The agenda pursued by the United States in this case has been consistently different from that of the Turkish authorities with their intermittent investigations. The USA is not interested in uncovering corruption amongst Erdogan's cronies, but in Turkey's undermining of the sanctions against Iran.

Atilla and Zarrab have been charged and convicted with violating the Iran sanctions imposed by the U.S. Congress. Sentencing is scheduled for April. This case is meant to set a precedent. The U.S. justice system has never before brought a criminal case like this one against a businessman from a third country.

Up to now, the USA has in fact been content to take lenient action for any breaches of the Iran embargo. U.S. authorities have for example demanded that foreign banks dismiss certain employees, as in the case of the Commerzbank and HypoVereinsbank. Or people who fell out of favour have been put on a Treasury blacklist, making it impossible for them to take part in international financial transactions, as happened to a German businessman from Bonn.

″The worst deal ever″

The U.S. authorities have imposed fines in the billions of dollars against banks found guilty of circumventing the sanctions. The Halkbank in Turkey can now expect the same.

The hard-line approach taken to Zarrab and Atilla stands in remarkable contrast to the international nuclear agreement with Iran, of which the United States is one of the signatories. On the basis of this agreement, the international sanctions against Iran were relaxed considerably in 2016. It is likely therefore that Zarrab and Atilla thought nothing would happen to them upon entering the USA.

Recep Tayyip Erdogan (photo: picture-alliance/dpa/AP)
Erdogan on the defensive: during the trial, the Turkish-Iranian businessman Reza Zarrab testified that the Turkish president knew about the gold-for-gas dealings with Iran and instructed Vakif and Ziraat banks to get involved. For his part, Erdogan has been outspoken in his criticism of the legal proceedings. The trial is a ″plot against Turkey″ and has ″nothing to do with the law, justice or business″. Ankara called on Zarrab to correct his ″error″

In the United States, however, there is now substantial political resistance to any compromise with Iran. This is not merely the stance taken by President Trump, who never misses an opportunity to refer to the nuclear treaty as the "worst deal ever". Large parts of the military and intelligence establishment as well as many members of Congress likewise oppose the agreement and are calling for tougher economic sanctions against Iran.

This reflex is as old as the revolution against the Shah 40 years ago.
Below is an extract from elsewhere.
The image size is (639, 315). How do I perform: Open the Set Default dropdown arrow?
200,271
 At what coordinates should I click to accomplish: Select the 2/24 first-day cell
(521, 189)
And the policy gained additional momentum after 9/11 (which Iran had nothing to do with). In the years after the attacks on New York and Washington, the U.S. administration placed a new emphasis on fighting terrorist financing, a pursuit referred to these days simply as "financial intelligence".

This discipline was soon directed more against Iran than al-Qaida. Starting in 2007, Treasury officials increasingly managed to cut Iranian banks off from international payment transactions. Some observers say that only the pressure of the sanctions caused the Iranian regime to suspend uranium enrichment under the nuclear agreement of 2015.

There may be some truth in that observation. But the problem is the ambivalence of the American policy. The U.S. sanctions are namely aimed not only against Iran's nuclear programme but have another underlying target: the weakening of the Iranian economy as a whole and thus of the regime.

Sanctions logic integral to U.S. policy

"Regime change" is always implied in the logic of the American sanctions policy. Now that economic hardship has in recent weeks driven Iranians out onto the streets proclaiming "Death to the dictator", the endorsers of this logic think they are close to achieving their goal.

The sanctions logic is firmly anchored in U.S. policy on the Middle East. It is also applied to Lebanon. U.S. officials have been threatening since 2016 to cut off Lebanese banks from dollar transactions if they continue to hold accounts for members or sub-organisations of the pro-Iranian Hezbollah. Lebanese Prime Minister Saad al-Hariri, an opponent of Hezbollah, is thus trying to tread cautiously. In this respect, his forced temporary resignation last November has a lot to do with U.S. sanctions policy.

Nowhere are the unwanted side effects of the American sanctions as plain as in Turkey. The U.S. authorities got wind of the Turkish business dealings by the Iranian gold dealer Reza Zarrab back in 2011 and tried hard to persuade their Turkish counterparts to take action against the network.

This triggered fierce tensions in Turkish domestic politics, contributing to the rift between Erdogan and the Gulenists. The Americans surely didn't intend for their policies to anger their long-time ally Erdogan and ultimately cause them to lose him. The trial in New York has shown that Erdogan's turning against the USA is actually an inadvertent consequence of the policy of sanctions against Iran. It is but cold consolation for the USA that it can now score another blow against its newfound enemy Erdogan with maximally aggressive prosecution.

Stefan Buchen

© Qantara.de 2018

The author works as a television journalist for the ARD political magazine "Panorama".